The recent court case requiring the Government to put the issue of triggering Article 50 to Parliament underscores the need for a resolution of precisely how parliament will interface with the trade negotiating process – that’s to say, in relation both to the extraction from Europe and the new relationship with it, as well as to other agreements around the world that might be in play, provided the UK is outside the Customs Union and the EEA.
Many countries that have authority to negotiate their own trade agreements have wrestled with this problem. What is uniformly understood is that no nation will negotiate with another countries’ parliament or congress. Theresa May was in India last week, discussing a potential free trade agreement with India. If the UK remains part of the EEA, then no such agreement can be reached, because the UK will need to negotiate a services deal which will require it to put its own domestic regulation on the table – which it cannot do if still part of the EEA. Similarly, there is simply no way that the Indian government will negotiate any deal of any kind with the UK parliament. So how do trade deals actually get struck?
Most countries have some version of “fast track” trade negotiating authority. Under fast track, Parliament would have the final say. So any eventual agreement could be accepted or rejected by MPs and peers, just as the eventual UK-India FTA would be accepted or rejected by Parliament in its entirety. What parliament could not do is to intervene in the negotiation itself. To do so would unravel the agreement. In the United States, for example, trade agreements have long been negotiated under fast track procedures, largely because no sane country wants to negotiate with each and every member of the US congress.
This is not to say that Parliament would be silent during the negotiation process. Indeed, Parliament would certainly be offering its advice and guidance to UK negotiators through the relevant committees of jurisdiction, such as the Brexit committee and the International Trade committee. Scotland, Wales and Northern Ireland could also give UK negotiators the benefit of their advice and counsel through similar procedures. It is critical in this process that the UK’s trading partners know that they are ultimately negotiating with the UK government, and the only risk they are taking, and it is a substantial one, is that Parliament can reject any deal it does not like out of hand.
Such a fast track procedure could be relatively easily crafted; their history and effectiveness is tried and trusted throughout the world. The mechanism would be well understood by the UK’s trading partners, including the EU, and facilitate a smooth transition to negotiations. As long as the Bill is clean, it could be quite easily put together, and would not need to be in place before Article 50 is triggered. And as long as MPs understand what the future path is, and given that approximately 400 of the 650 parliamentary constituencies voted to leave, a suitable compromise should be relatively easy to achieve.
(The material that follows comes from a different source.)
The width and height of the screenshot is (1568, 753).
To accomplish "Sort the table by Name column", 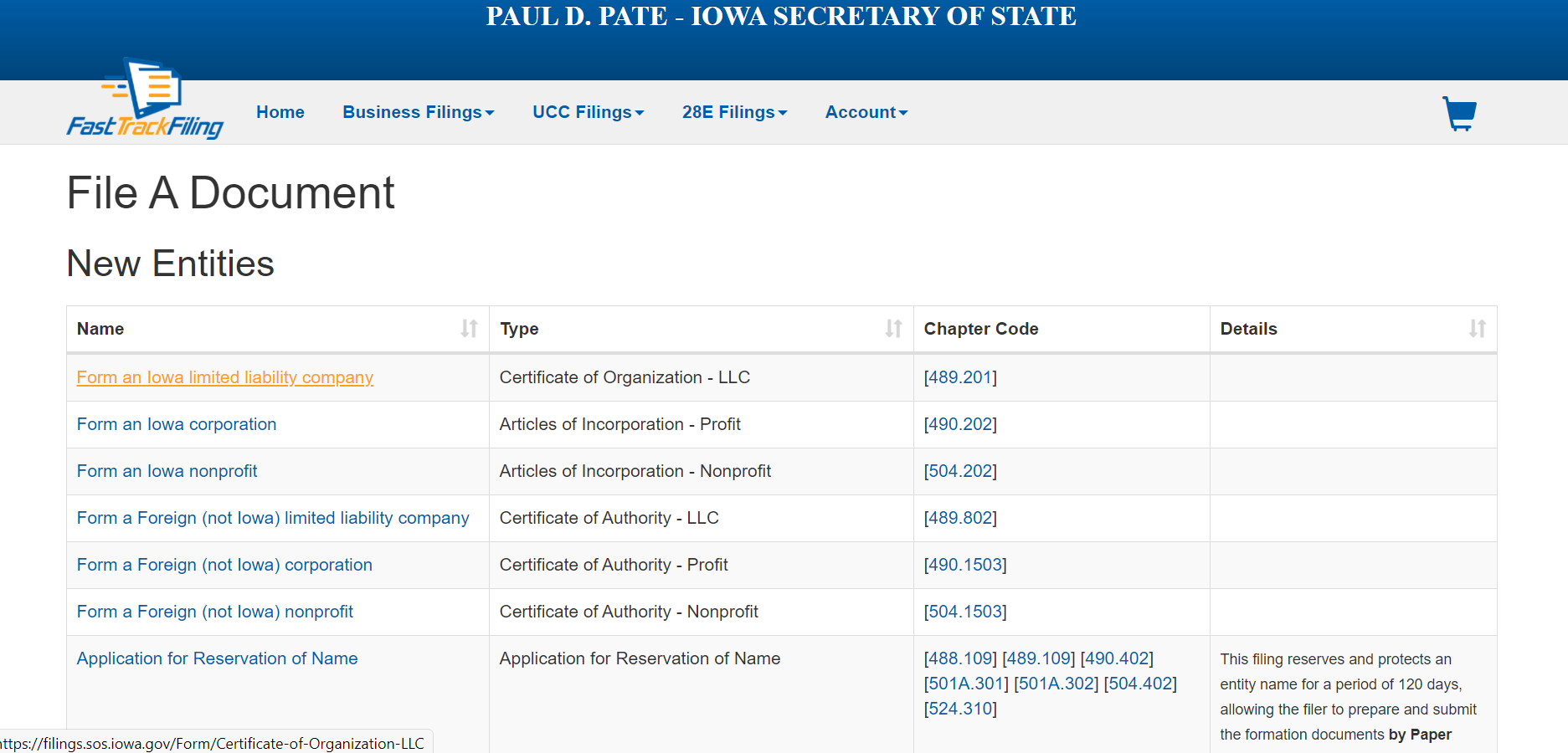I will pos(469,329).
It is certainly true that key arguments that should have carried the day in the court case were not properly made. Rights pursuant to the European Communities Act are rights under treaty law that are constantly subject to alteration by decisions in the EU and its institutions, in which ministers participate by exercise of crown prerogative, in most cases without prior authorisation of Parliament, and some have questioned how this can have been the case under the broad restraint on the exercise of prerogative powers articulated by the High Court. This applies to double tax treaties and extradition treaties. To assert that Parliament is required, beyond advice and ultimate consent to the final agreement itself, would trump widely accepted constitutional thinking that the legislative has delegated foreign policy matters to the executive. This has been the guiding principle for foreign policy for centuries.
However, the real issue is how Parliament interfaces with this process in a manner that protects its supremacy. We have suggested a tried and trusted mechanism that the country can easily get behind. The UK is finding its feet in how to be an independent trade negotiator – which is scarcely surprising after 40 years. There will many twists and turns on its Brexit journey, and a steady hand is required to maintain progress without distraction. If May is to be able to deliver on the promise of free trade deals with other countries, then those other countries must trust her as a negotiator – and see that her hands are not tied.